As a standalone tool, Aviary is able to perform low-fidelity, conceptual aircraft design. Users have a broad amount of flexibility to define their aircraft design problem, especially when using optimization. What kind of aircraft you are modeling (regional jet, general aviation, blended-wing-body, etc.), what mission it is flying (specifying phases such as takeoff, climb, cruise, descent, landing, reserve), and what your goal is (such as minimize energy consumption, maximize range) are all highly configurable with Aviary.

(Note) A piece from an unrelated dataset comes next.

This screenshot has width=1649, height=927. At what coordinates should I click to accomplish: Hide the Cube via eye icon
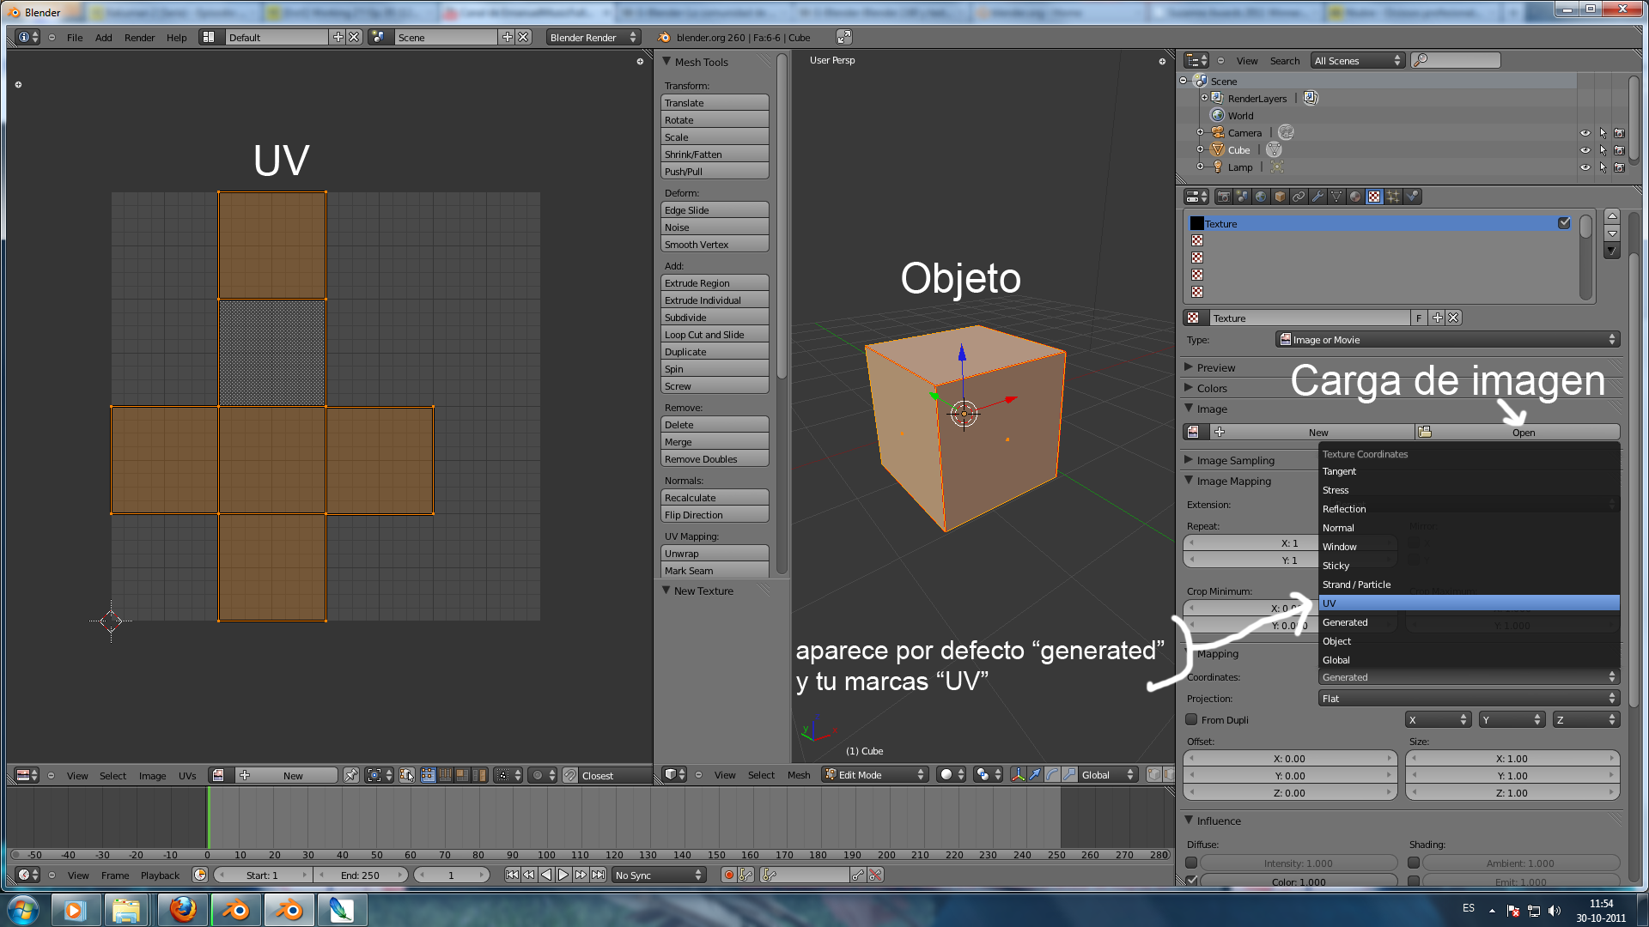[x=1585, y=149]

As a framework, Aviary is able to integrate external tools and methods into the design loop. We refer to these user-provided models as “external subsystems”. This is extremely powerful and can help designers capture the effects of interacting (or “coupled”) systems during optimization. Please see the external subsystems doc pages for more information on how to add your own subsystems to an Aviary model.

Included Methods#

Aviary includes a core suite of analysis models that are needed for aircraft design. They are referred to as “subsystems”. Each subsystem is an independent piece of analysis that models a specific aspect of an aircraft or its performance. While they are intended to be used inside Aviary, they may be useful in other contexts. The basic subsystems included with Aviary are:

  • atmosphere

  • aerodynamics

  • geometry

  • mass

  • propulsion

  • energy

  • performance

  • mission analysis

For each of these subsystems, Aviary provides a few different methods that can be used. In general, these are very low-fidelity methods that emphasize computational speed over detail. These methods are primarily empirical models based on historical data, occasionally augmented with raw tabular data from other models or experiments or some physics-based models.

The Theory Guide provides much more information on the specific methods used for each subsystem.

Optimization#

Aviary excels at designing aircraft through optimization. Aircraft sizing problems are solved via gradient-based optimization, allowing for the design of the aircraft and trajectory analysis to be solved simultaneously. For unconventional aircraft designs, this makes Aviary extremely useful for fully accounting for the effects of coupled systems.

Aviary’s Installation Guide provides instructions on how to get access to several different gradient-based optimizers that can be used with the tool.